Your instructions: Though the entries contain pictures, the copy you make should hold only the rest, exactly as written.

▬▬▬

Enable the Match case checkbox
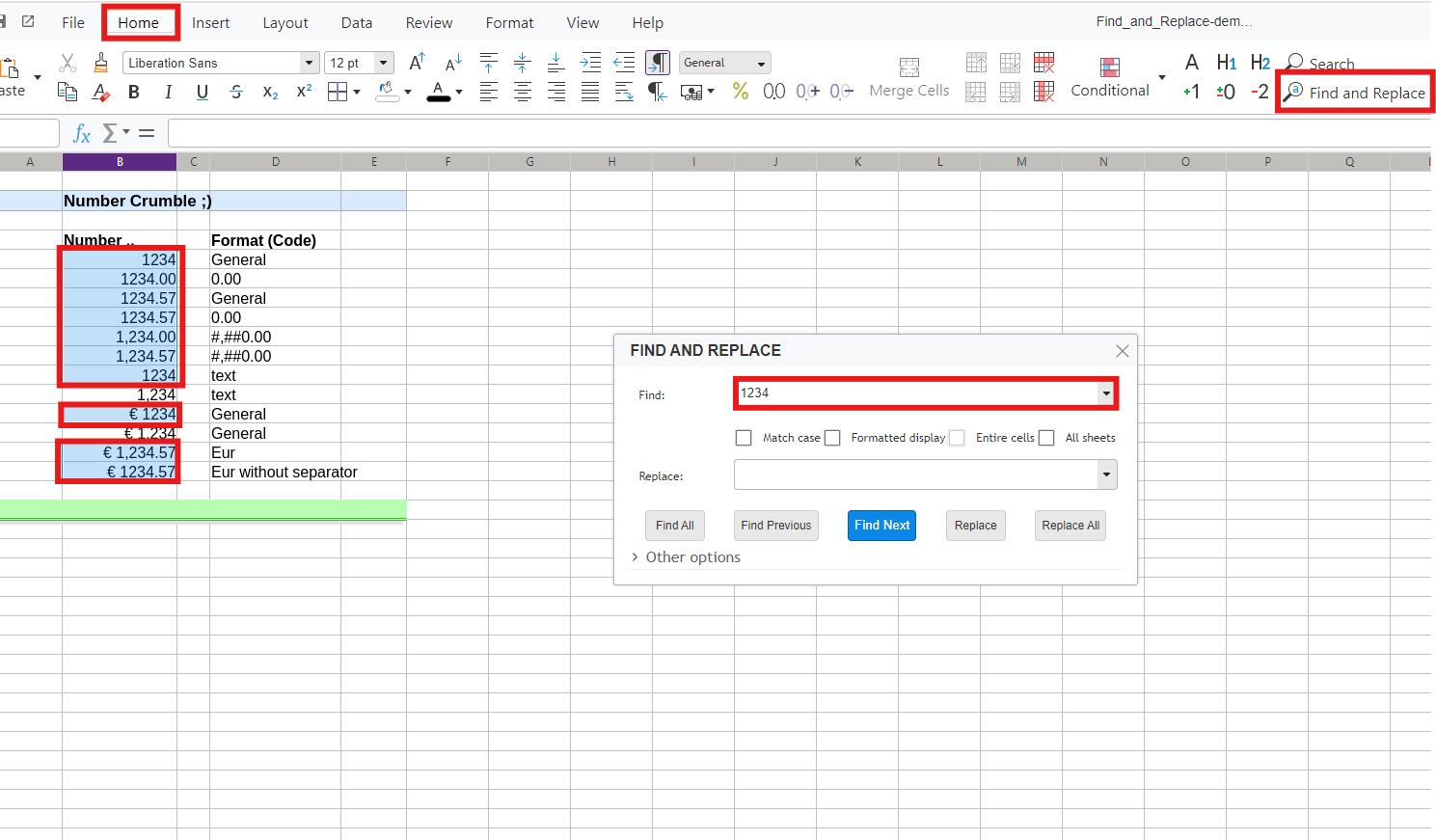 coord(744,438)
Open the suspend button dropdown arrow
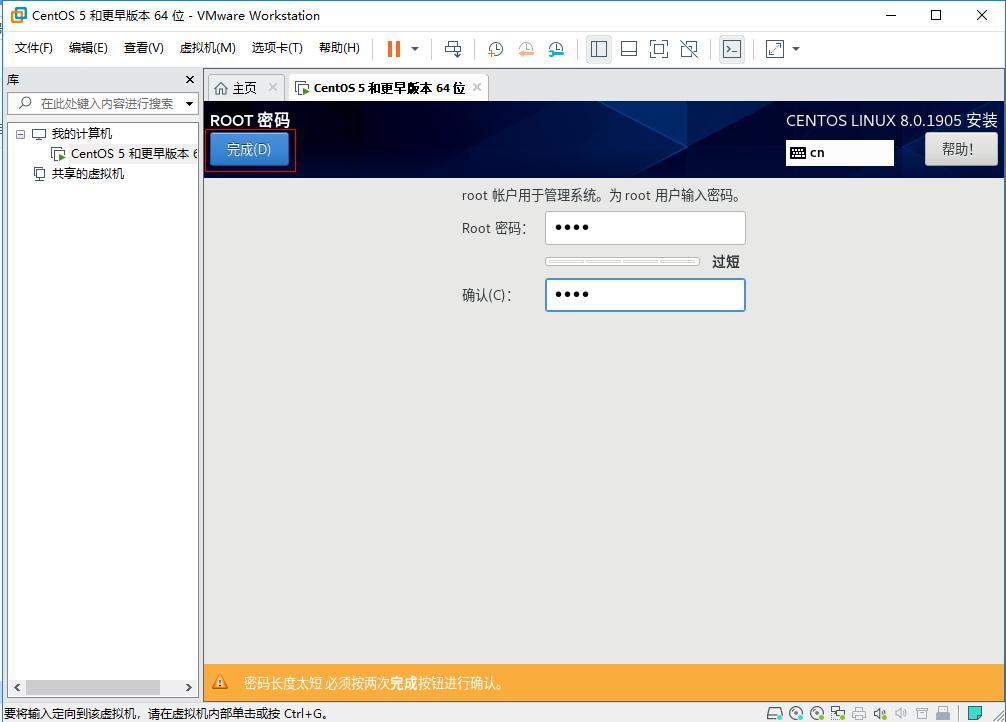Viewport: 1006px width, 722px height. point(414,48)
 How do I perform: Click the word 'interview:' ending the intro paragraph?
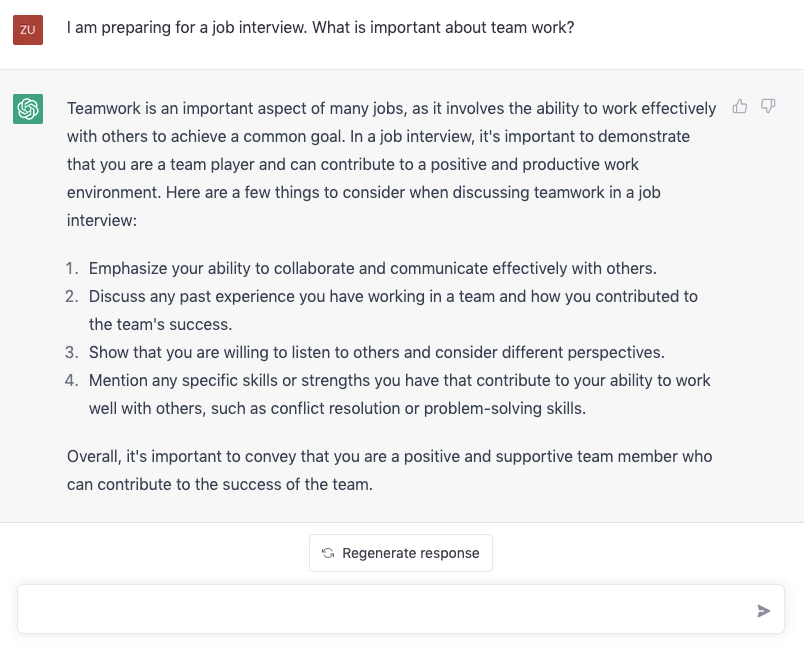click(102, 220)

▬▬▬

Exercise result:
Enable the Match case checkbox
 coord(744,438)
Open the suspend button dropdown arrow
Viewport: 1006px width, 722px height. point(414,48)
 How do I perform: Click the word 'interview:' ending the intro paragraph?
click(102, 220)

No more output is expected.